→ Goal of the exercise
Copy out all the rows below with "intensity level" changed to "brightness level" and nothing else altered. Leave the pictures out.

→ Dataset
>>>

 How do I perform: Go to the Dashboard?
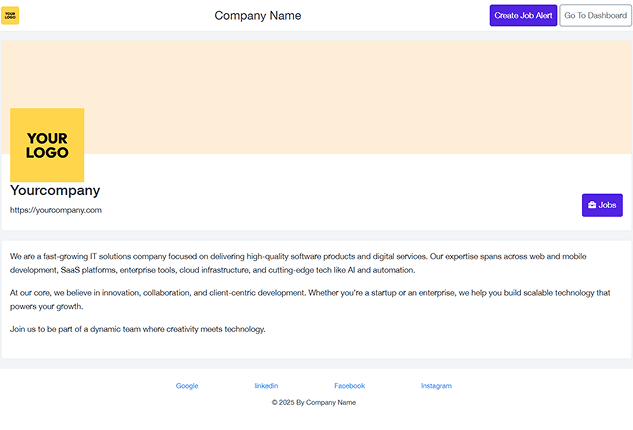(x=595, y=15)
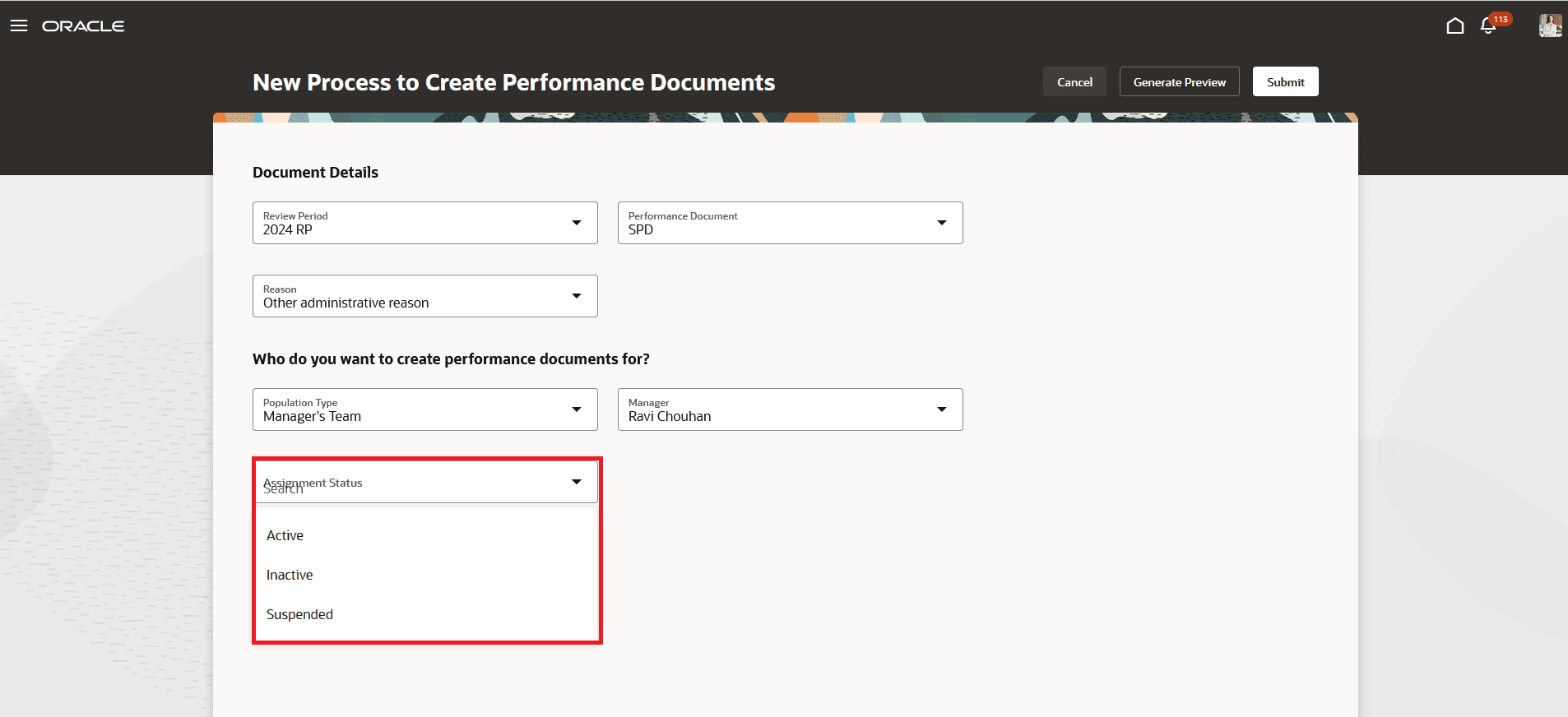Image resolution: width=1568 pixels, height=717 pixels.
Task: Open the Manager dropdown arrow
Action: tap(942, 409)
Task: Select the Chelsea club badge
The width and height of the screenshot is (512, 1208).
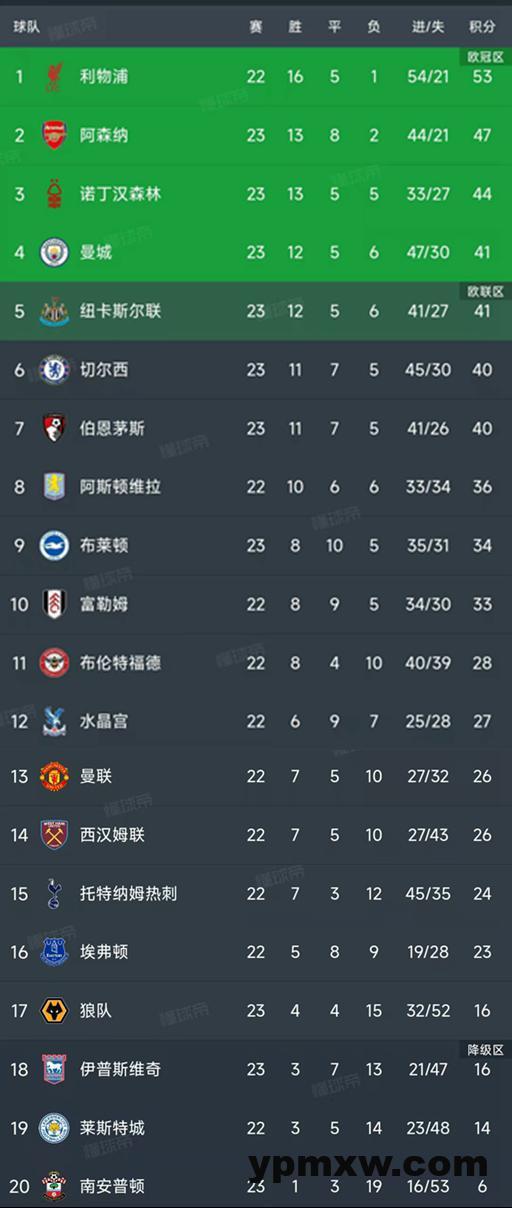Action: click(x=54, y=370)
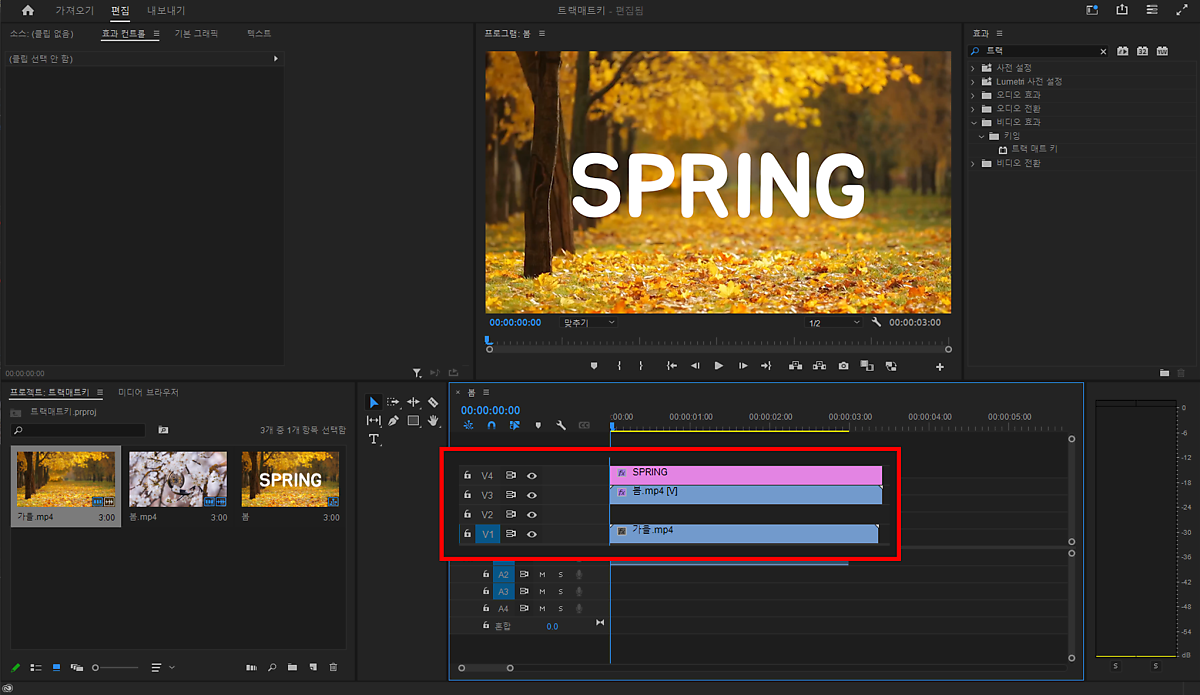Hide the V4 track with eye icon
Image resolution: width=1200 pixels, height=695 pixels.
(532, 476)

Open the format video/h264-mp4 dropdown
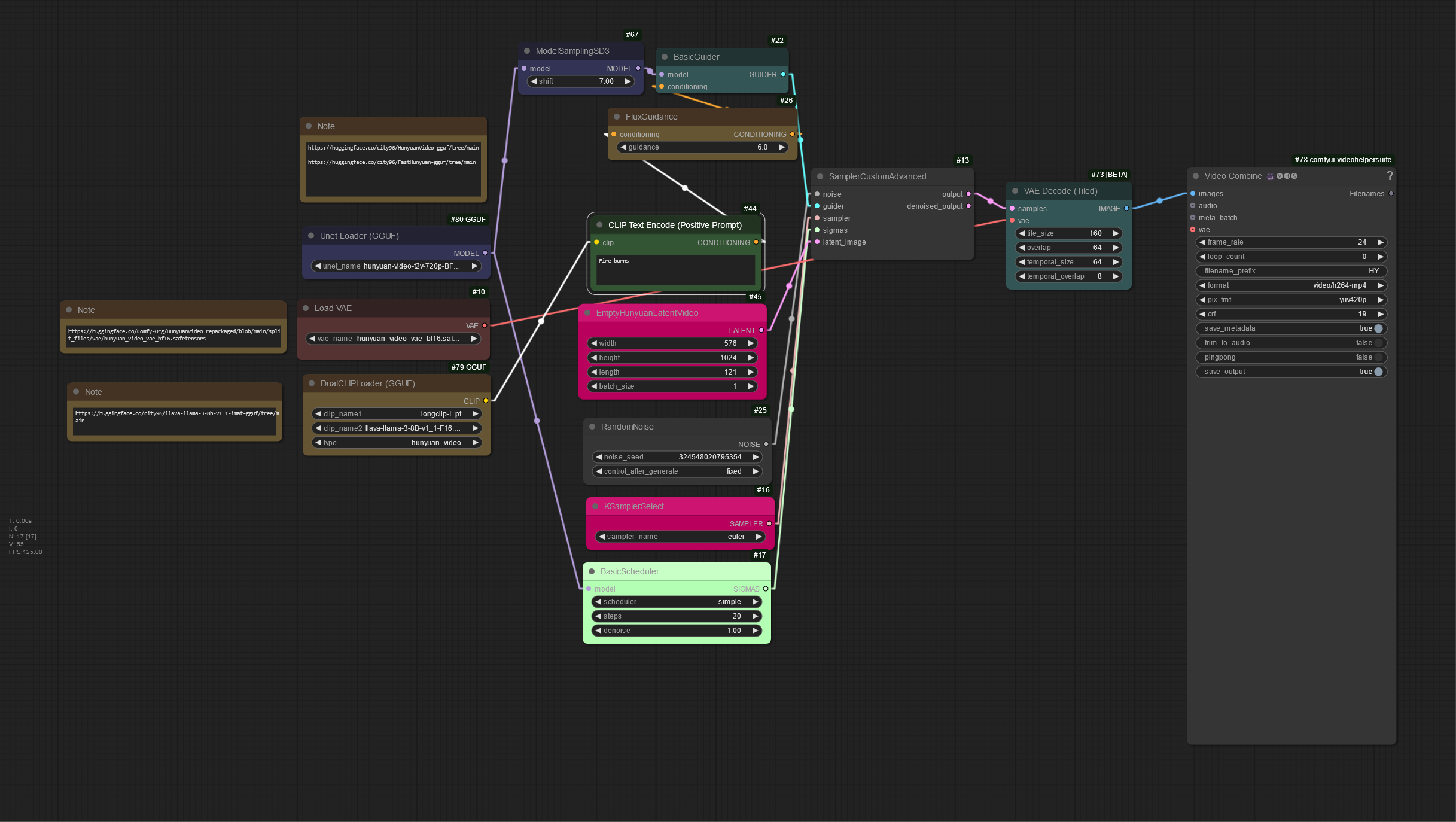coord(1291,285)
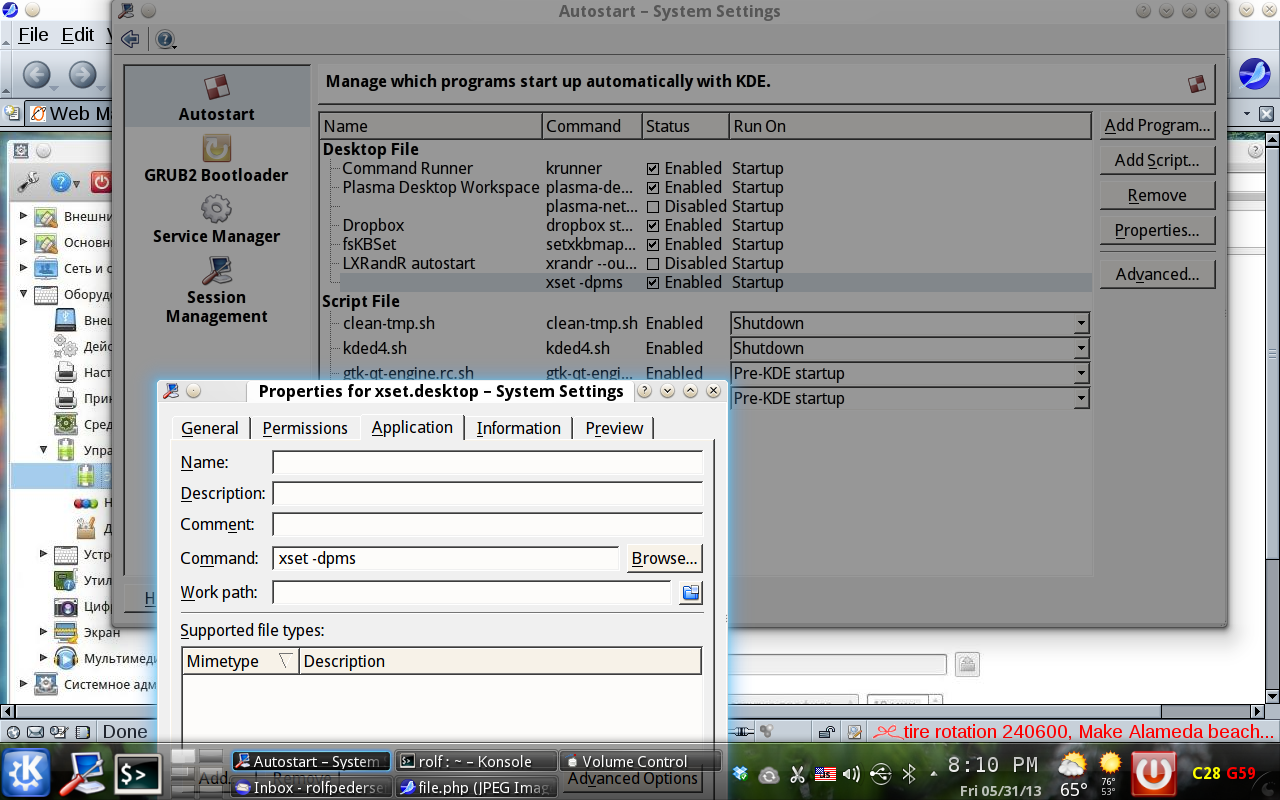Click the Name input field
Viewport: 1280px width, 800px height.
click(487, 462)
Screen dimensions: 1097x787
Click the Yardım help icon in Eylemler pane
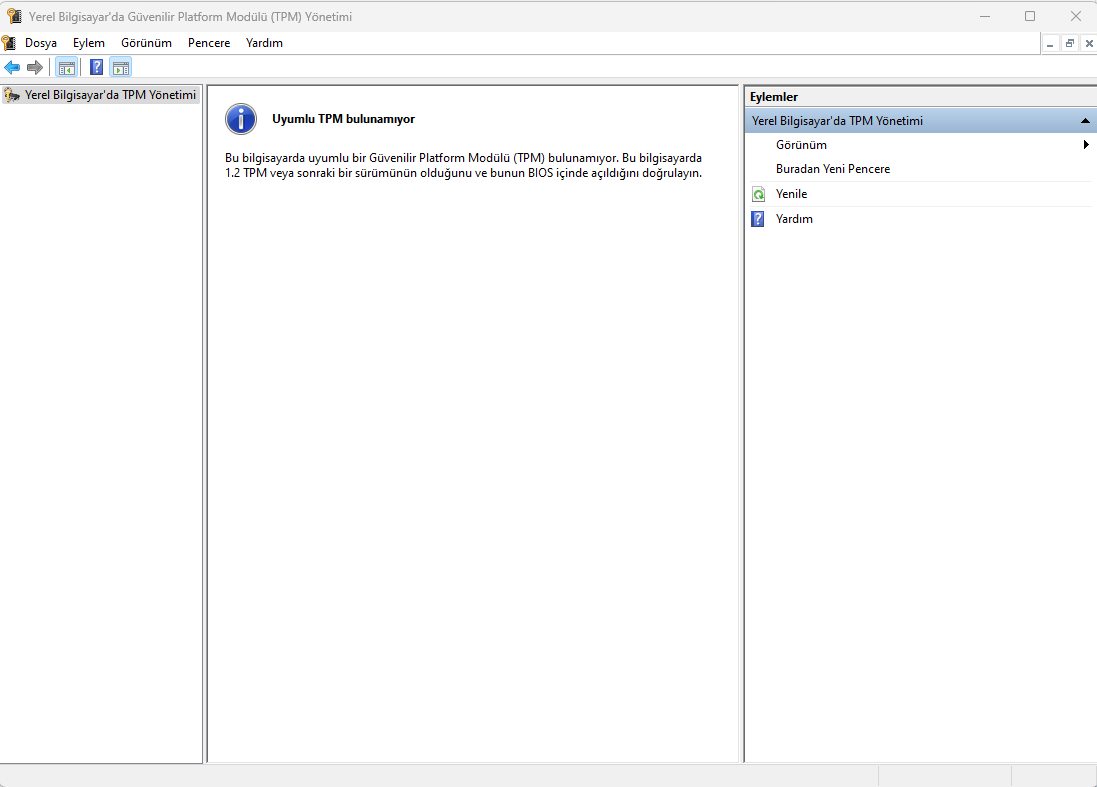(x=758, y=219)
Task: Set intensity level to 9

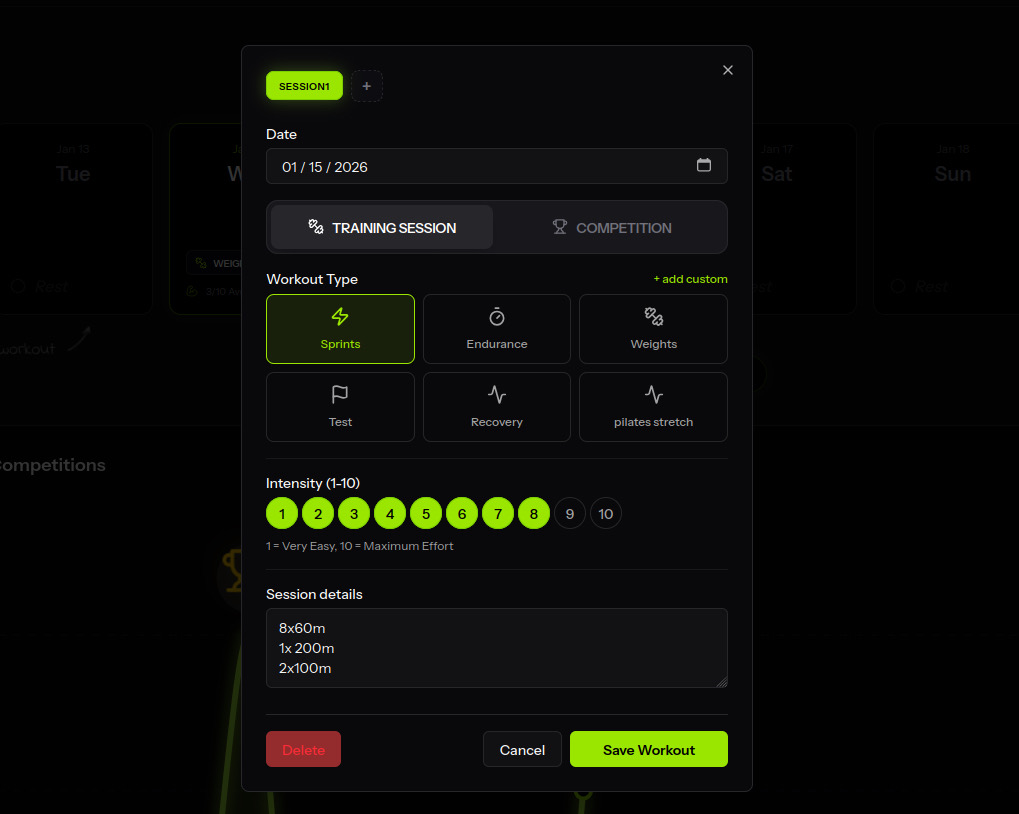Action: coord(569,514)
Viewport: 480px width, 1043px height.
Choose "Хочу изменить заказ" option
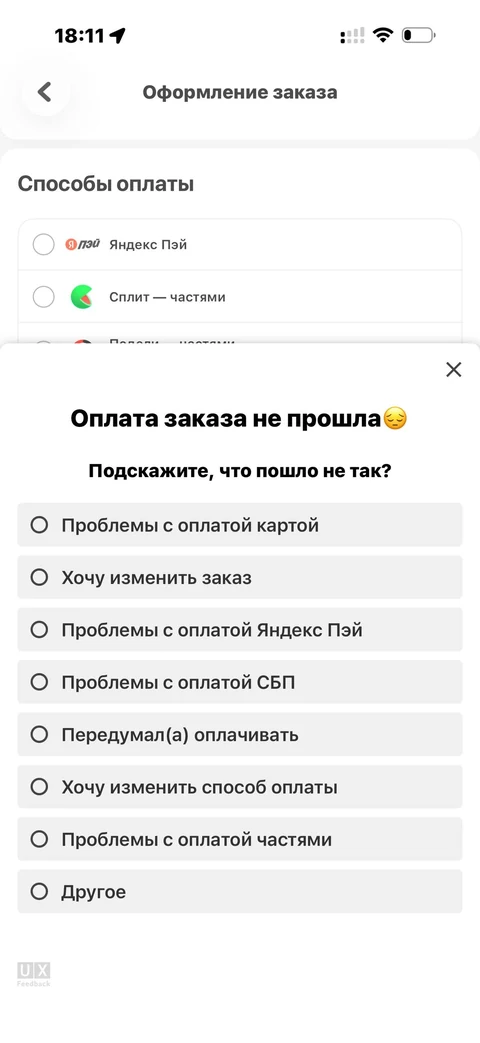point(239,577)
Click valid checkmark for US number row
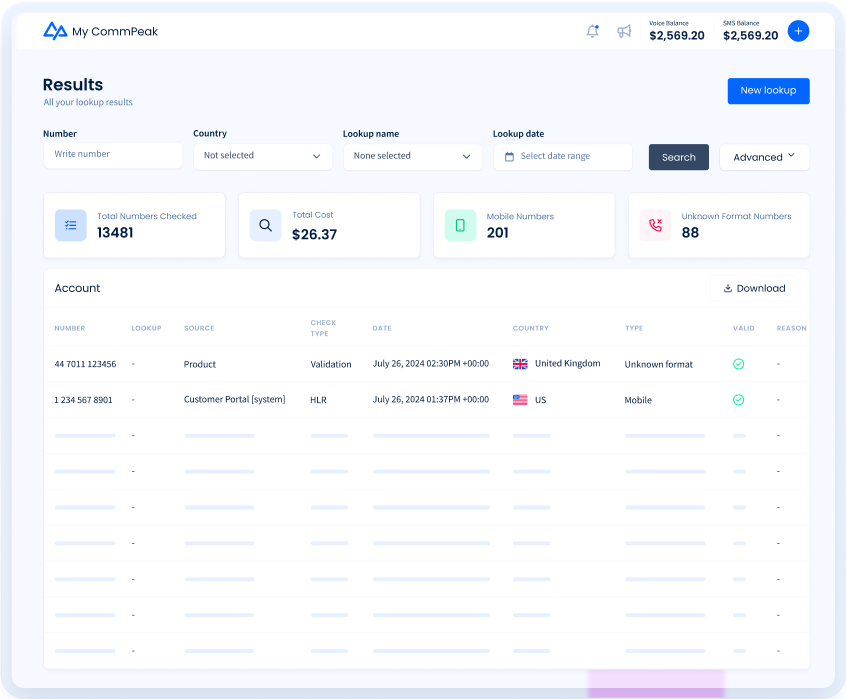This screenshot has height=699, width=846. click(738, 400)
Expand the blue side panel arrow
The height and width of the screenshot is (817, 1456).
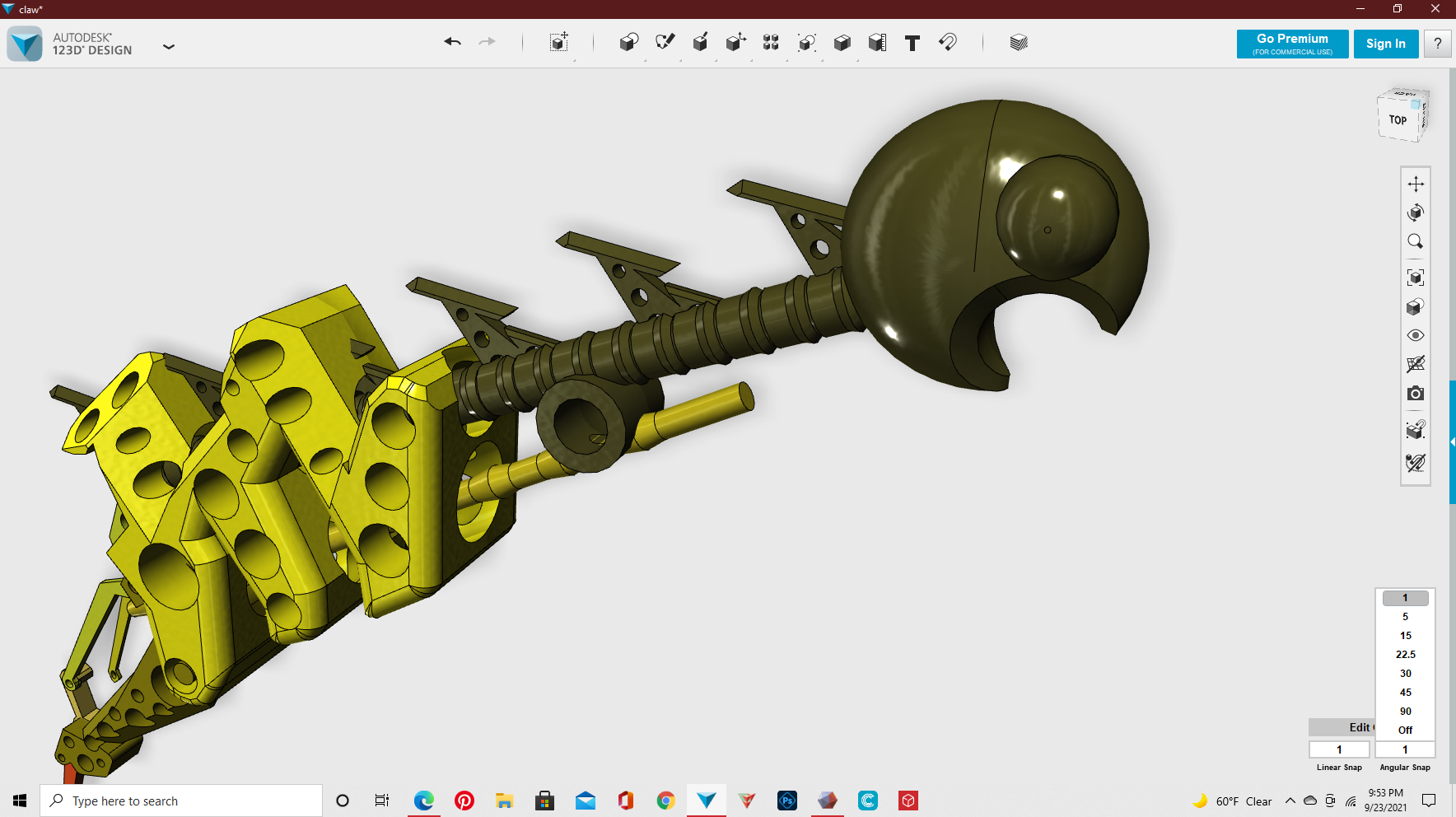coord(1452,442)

<<<

→ Solution to this problem
 How do I perform: Go to the Dashboard?
(x=595, y=15)
Image resolution: width=1568 pixels, height=717 pixels.
Task: Open the Manager dropdown arrow
Action: tap(942, 409)
Task: Select the Chelsea club badge
The width and height of the screenshot is (512, 1208).
Action: click(x=54, y=370)
Hide the V4 track with eye icon
Image resolution: width=1200 pixels, height=695 pixels.
(532, 476)

Open the format video/h264-mp4 dropdown
coord(1291,285)
Click the Name input field
Viewport: 1280px width, 800px height.
click(487, 462)
Screen dimensions: 1097x787
Click the Yardım help icon in Eylemler pane
(x=758, y=219)
Task: Set brightness level to 9

Action: coord(569,514)
Viewport: 480px width, 1043px height.
Choose "Хочу изменить заказ" option
point(239,577)
Click valid checkmark for US number row
This screenshot has height=699, width=846. click(738, 400)
Expand the blue side panel arrow
The height and width of the screenshot is (817, 1456).
coord(1452,442)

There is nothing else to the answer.